Add API support for access from single-page web applications


#1

It doesn’t seem possible to create a JavaScript-only single page web application which uses the Circle CI API.

This is due to a lack of cross-origin header support (CORS).

Can this be added, or as an alternative can JSONP requests be supported?

Cheers!


#2

I’m actually seeing Access-Control-Allow-Origin:* when I test with my api token.

What is the exact error you are getting?


#3

I see:

XMLHttpRequest cannot load https://circleci.com/api/v1/project/ARMmbed/target-build-tests/?circle-token=. No ‘Access-Control-Allow-Origin’ header is present on the requested resource. Origin ‘null’ is therefore not allowed access.


#4

Oh my, the extra slash at the end of the URL is causing this issue.
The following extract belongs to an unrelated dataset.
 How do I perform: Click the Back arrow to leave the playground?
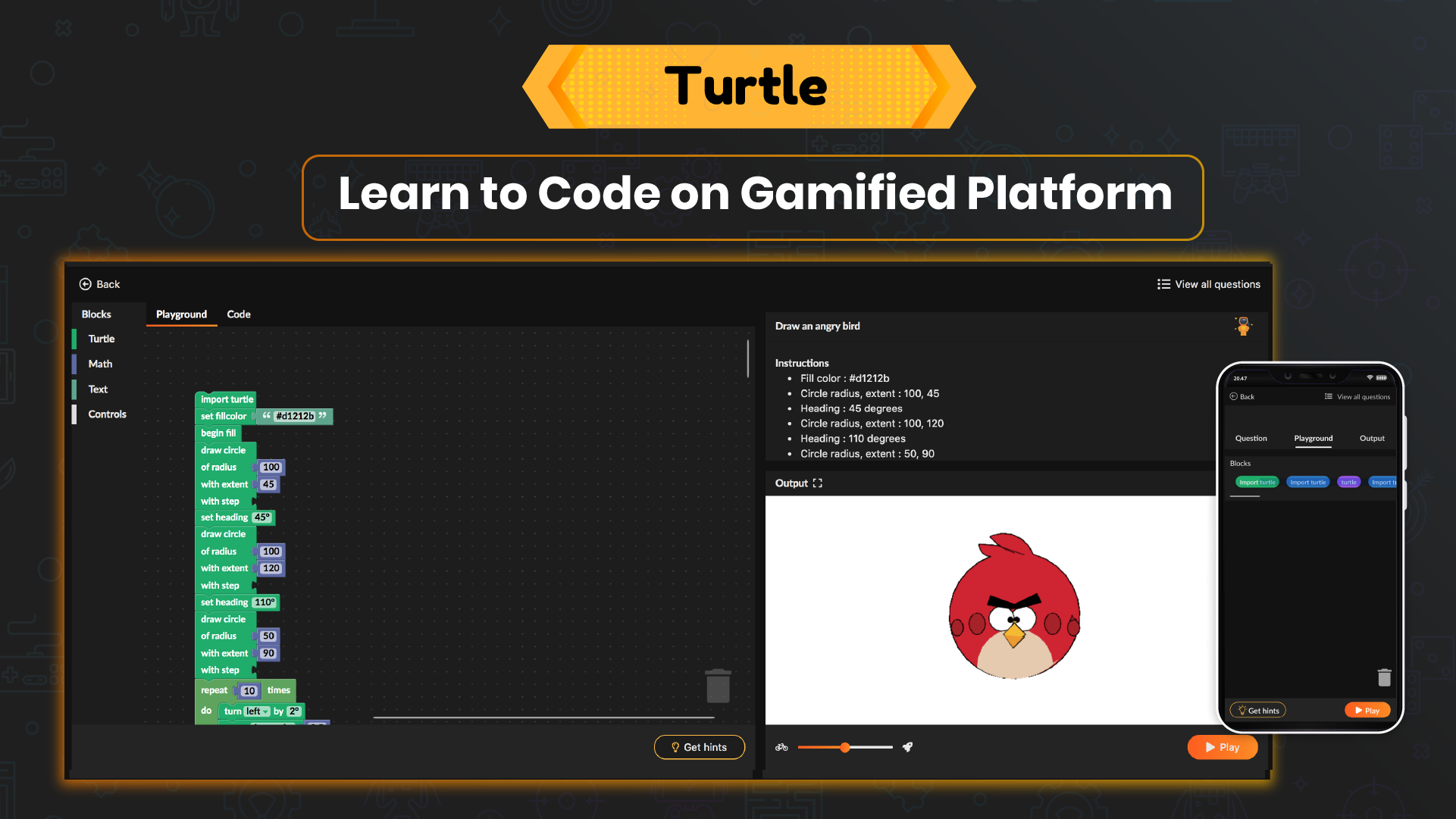point(99,284)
If I remove it:

https://circleci.com/api/v1/project/ARMmbed/target-build-tests?circle-token=

CORS works.

Perhaps this is a bug?


#5

I spoke too soon!

The main API supports CORS (without the trailing slashes), but the artifact server doesn’t:

XMLHttpRequest cannot load https://circle-artifacts.com/gh/ARMmbed/target-build-tests/5/artifacts/0/home/ubuntu/target-build-tests/results.json. No ‘Access-Control-Allow-Origin’ header is present on the requested resource. Origin ‘null’ is therefore not allowed access.

Please add support for this to have consistent access across the APIs

Thanks!


Add CORS Support to Artifacts Server
#7

Ah, got it! Yes, that would be very helpful :slight_smile:


#8